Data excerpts
────────────────────
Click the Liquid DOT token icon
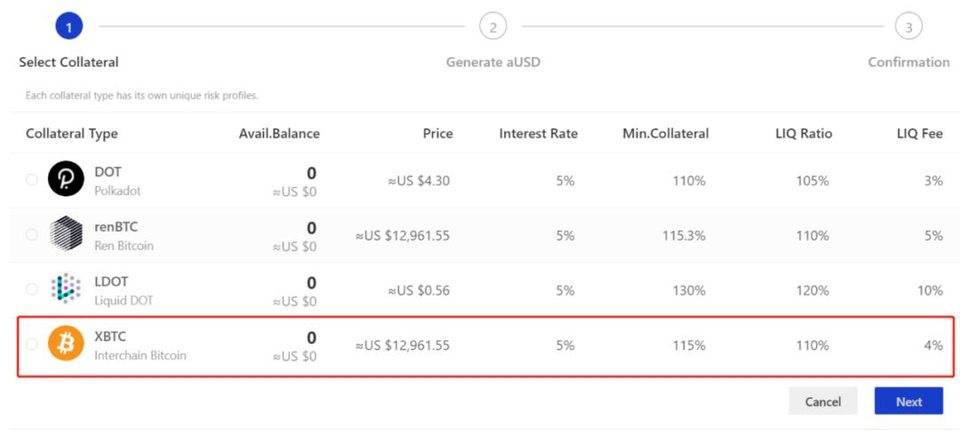The image size is (960, 431). point(66,290)
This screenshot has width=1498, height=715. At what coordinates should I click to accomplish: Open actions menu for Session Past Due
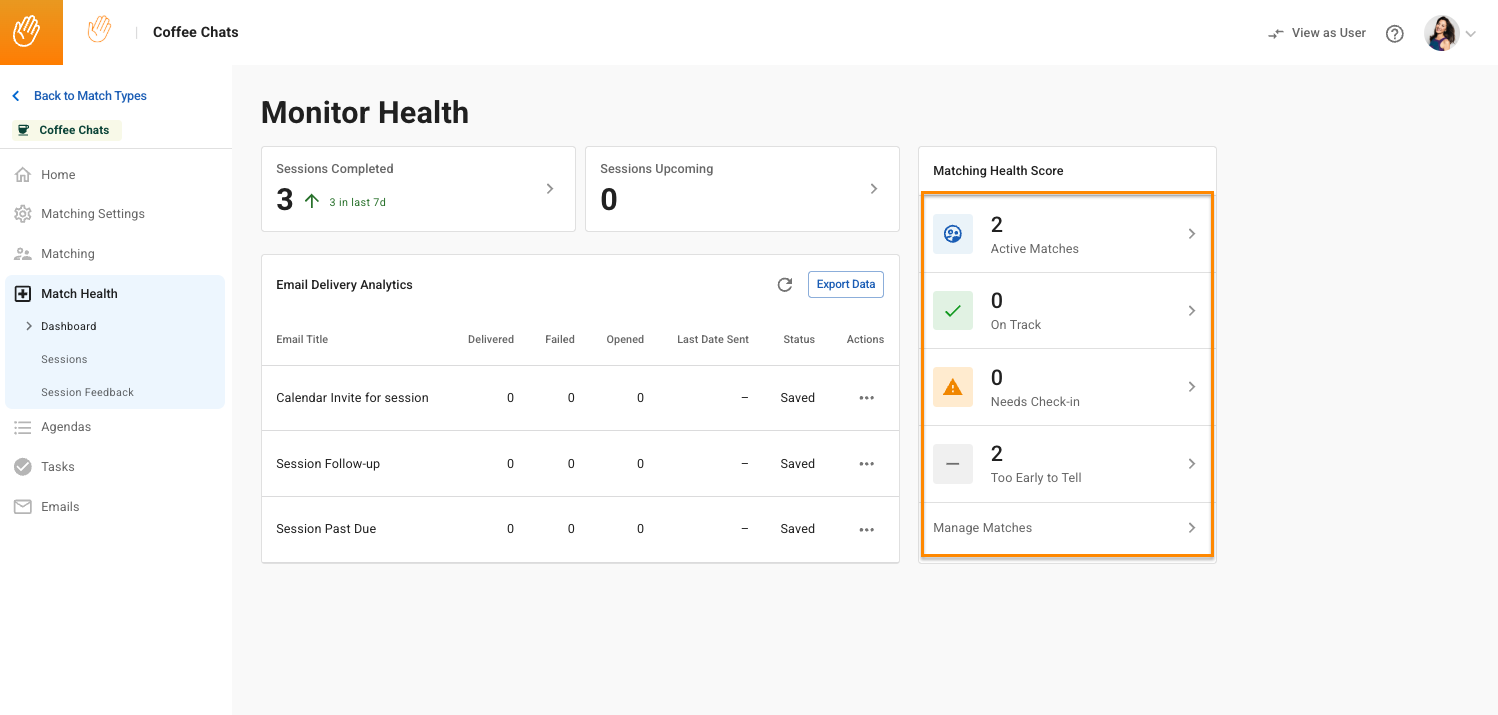click(x=866, y=529)
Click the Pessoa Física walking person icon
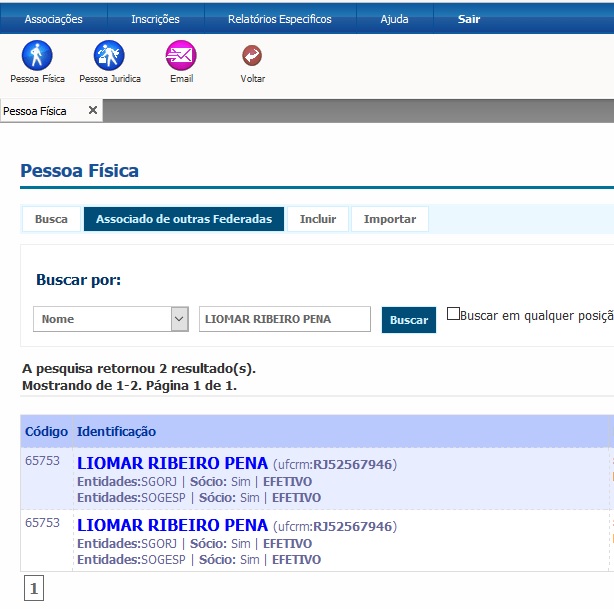Screen dimensions: 614x609 [37, 56]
────────────────────
■ Work instruction ■
Reproduce these records exactly, but not the pictures.

■ Exercise answer ■
Click the Liquid DOT token icon
The image size is (960, 431). point(66,290)
This screenshot has width=1498, height=715. At what coordinates should I click to accomplish: Open actions menu for Session Past Due
click(x=866, y=529)
Click the Pessoa Física walking person icon
Screen dimensions: 614x609 [37, 56]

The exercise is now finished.